DOCUMENT EXTRACT:

Well, it's a little more complicated than that. But there's no questioning the vice president's populist instincts. That message is bound to be at the heart of the Democratic campaign over the next six months. It's pretty obvious politics.

But in that political calculus, there's a possible landmine for the Obama campaign. This week, one year after bin Laden's death in Abbottabad, Mr Obama took a swing at Mitt Romney on exactly this topic, using a dog-eared quote of Mr Romney's from 2007 to suggest that his rival wouldn't have approved the raid in question.

Scrambling to brush off what could be a tricky slight if it sticks – might as well say that you'd have given bin Laden bed and breakfast in the White House as have the US electorate think you didn't want him dead – Mr Romney dismissively argued that "even Jimmy Carter" would have ordered the raid. And, he added, it was a shame to see Obama using an event "that unified our country to once again divide us".

All's fair in politics, I guess, so it's hard to take a moral position against this sort of argument in isolation. As a piece of logic, though, it absolutely stinks. Leave aside that its proponents are members of the party that has made its greatest gains by politicising national security. The point is, if it's at all important, of course it's a matter of politics. If you think it's a significant thing to have done, it would be bonkers not to include it as a factor in your choice of president.

The weirdness of this argument – this was good, so you can't take the credit for it! – is elided by the way that 'politics' is so universally viewed as a dirty word. If you 'play politics' with something, you exploit it for the sake of your ambition. To me, it's manifestly absurd for anyone trying to be president to have a go at anyone else for being cynical in their pursuit of power, but if they can get away with it, good luck to them.

The reason I mind isn't so much that it's a piece of politics itself: it's because it's actually a little dangerous. Follow this argument to its logical, and not very distant, conclusion, and you'll find that any governmental achievement that's actually popular is disallowed as a part of your record.

Joe Biden's bumper sticker might not be terribly sophisticated. But it can't be excluded from the debate. After all, in the end, doing stuff that's popular occasionally means you're also doing stuff that's right.

SOURCE MATERIAL:
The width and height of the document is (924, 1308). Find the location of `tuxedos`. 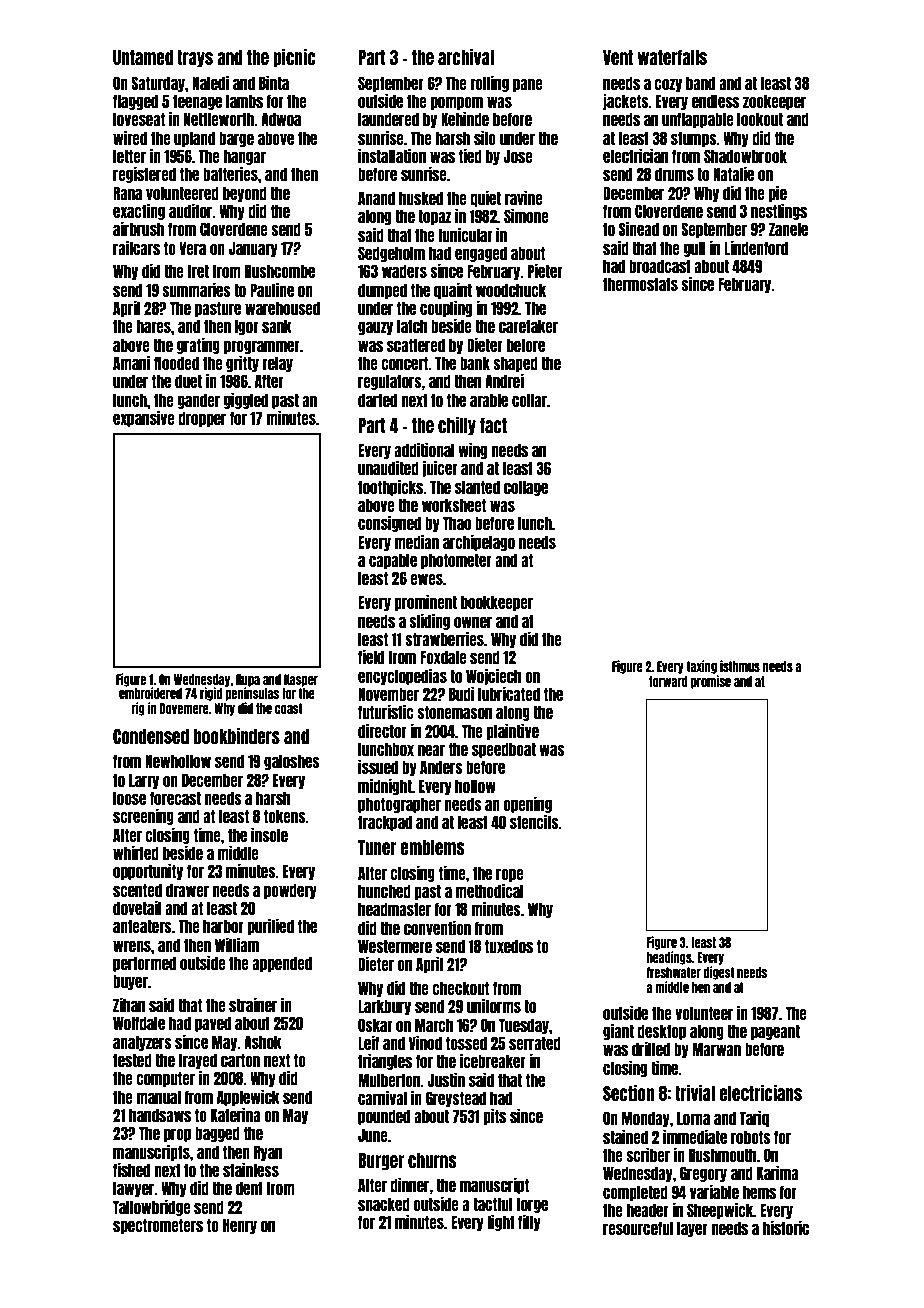

tuxedos is located at coordinates (509, 946).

WRITTEN TASK: Please duplicate the part of the campaign politics column starting with "But in that" and going on through "raid in question.".

SOLVED EXERCISE:
But in that political calculus, there's a possible landmine for the Obama campaign. This week, one year after bin Laden's death in Abbottabad, Mr Obama took a swing at Mitt Romney on exactly this topic, using a dog-eared quote of Mr Romney's from 2007 to suggest that his rival wouldn't have approved the raid in question.